Grid Ufuncs#

Concept of a Grid Ufunc#

In short, a “grid ufunc” is a generalisation of a numpy generalized universal function to include the xGCM Axes and Positions of input and output variables.

If you are not already familiar with the concept numpy generalized universal function (hereon referred to a “numpy ufunc”), then have a read of the linked documentation. You will also need to understand the concept of “core dims” used in xarray.apply_ufunc.

We tell a grid ufunc about the xGCM axes information through a signature. For example, imagine we have a function which accepts data located at the center grid positions and returns data located at the left-hand grid positions, on the same axis. The signature for this function would look like:

"(ax1:center)->(ax1:left)".

Grid ufuncs allow us to:

  • Avoid mistakes by stating that functions are only valid for data on specific grid positions,

  • Neatly promote numpy functions to grid-aware xarray functions,

  • Conveniently apply Boundary Conditions and Grid Topology,

  • Boost performance relative to chaining many Grid.diff or Grid.interp operations,

  • Immediately parallelize our operations with dask (see Parallelizing with Dask).

The signature#

The “signature” of a grid ufunc is how we tell it which input and output variables should be on which axis positions. A simple example would be "(ax1:center)->(ax1:left)"

The signature has two parts, one for the input variables, and one for the output variables. The output variables live on the right of the arrow (->).

There needs to be one entry in parentheses for each variable, so in this case the signature tells use that the function accepts one input data variable and returns one output data variable. (Functions which accept a data variable in the form of a keyword-only argument are not supported.)

For each variable, the signature tells us the xgcm.Axis positions we require that variable to have, both before and after our grid ufunc is applied. This information is encoded in the format axis_name:position. Each variable can be operated on along multiple axes, which are separated by a comma, e.g. (ax1:left, ax2:right).

The axis names used in the signature are dummy names: they do not have to be the same as the axis names used in your Grid object. This allows you to write a grid ufunc that can accept axes with any name. Therefore the signature "(ax1:center)->(ax1:left)" means all of:

“This function accepts one data variable and applies an operation over one core dimension. The input data lies on the center grid positions of the singular axis along which we will choose to apply the function. After performing its numerical operation the single return value from this function will have been shifted onto the left-hand grid positions of the same axis.”

To give you an idea of how we might use grid ufuncs here is a table of possible grid ufuncs and their corresponding signatures:

Example signatures for different grid ufuncs#

Name

Signature

Description

diff_center_to_left(a)

"(X:center)->(X:left)"

Backward difference

interp_center_to_left(a)

"(X:center)->(X:left)"

Backward interpolation

diff_left_to_center(a)

"(X:left)->(X:center)"

Forward difference

interp_left_to_center(a)

"(X:left)->(X:center)"

Forward interpolation

diff_center_to_center(a)

• **TASKS**:
a - In the grid ufunc page, what character separates multiple axes for a single variable in a signature?
b - Duplicate the passage of the grid ufunc page starting at "The signature has" and ending at "e.g. (ax1:left, ax2:right).".
c - According to the grid ufunc page, why do the axis names in a signature not have to match the axis names used in the Grid object?
The listing is separate material and has no connection to the grid ufunc page.

• **DATASET EXCERPT**:
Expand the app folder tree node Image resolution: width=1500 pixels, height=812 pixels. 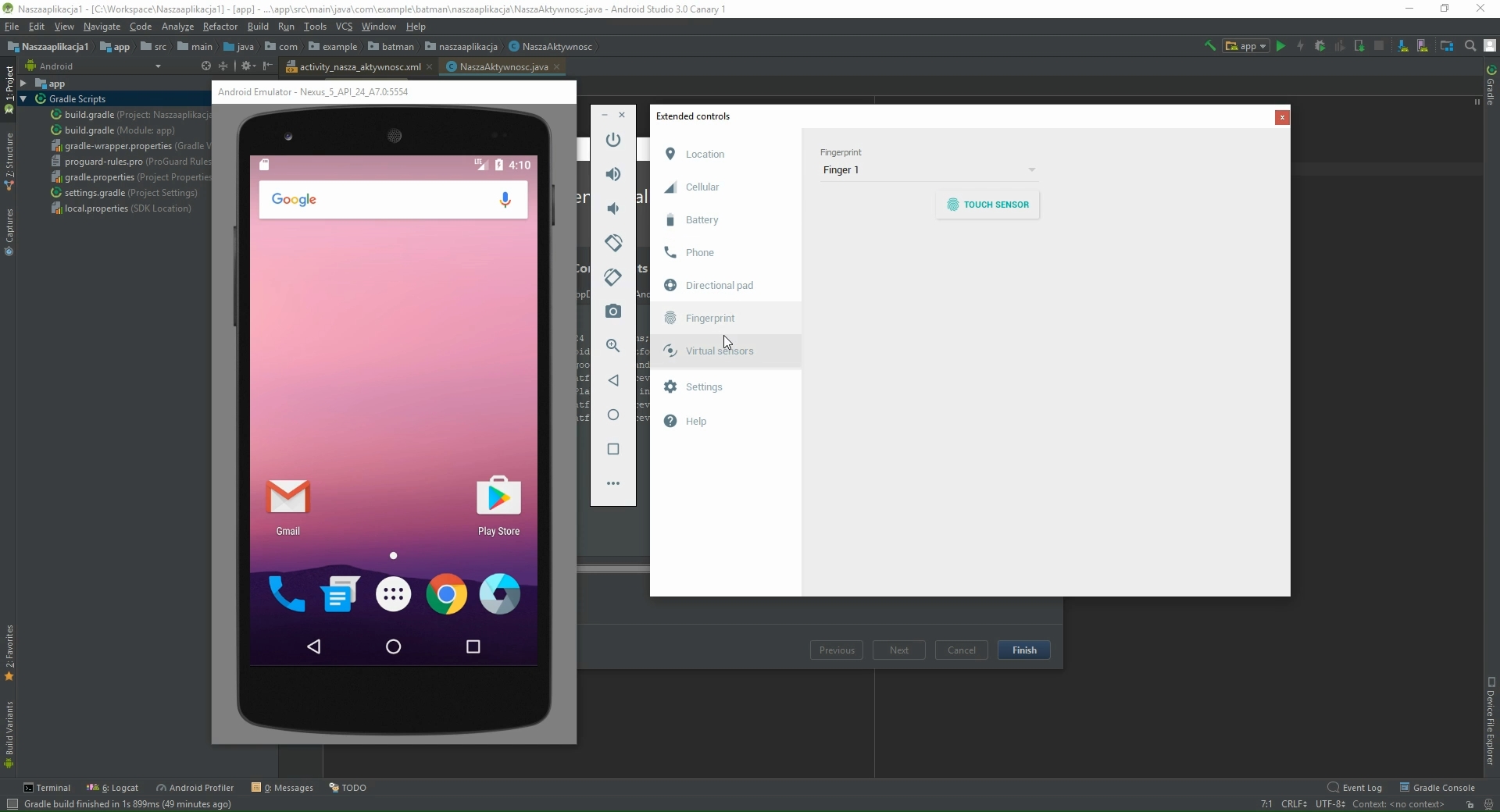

• **SOLUTION LIST**:
a - A comma separates them, as in (ax1:left, ax2:right).

b -
The signature has two parts, one for the input variables, and one for the output variables. The output variables live on the right of the arrow (->).

There needs to be one entry in parentheses for each variable, so in this case the signature tells use that the function accepts one input data variable and returns one output data variable. (Functions which accept a data variable in the form of a keyword-only argument are not supported.)

For each variable, the signature tells us the xgcm.Axis positions we require that variable to have, both before and after our grid ufunc is applied. This information is encoded in the format axis_name:position. Each variable can be operated on along multiple axes, which are separated by a comma, e.g. (ax1:left, ax2:right).

c - The axis names in a signature are dummy names. Because they are not tied to the Grid object's axis names, a grid ufunc can be written to accept axes with any name.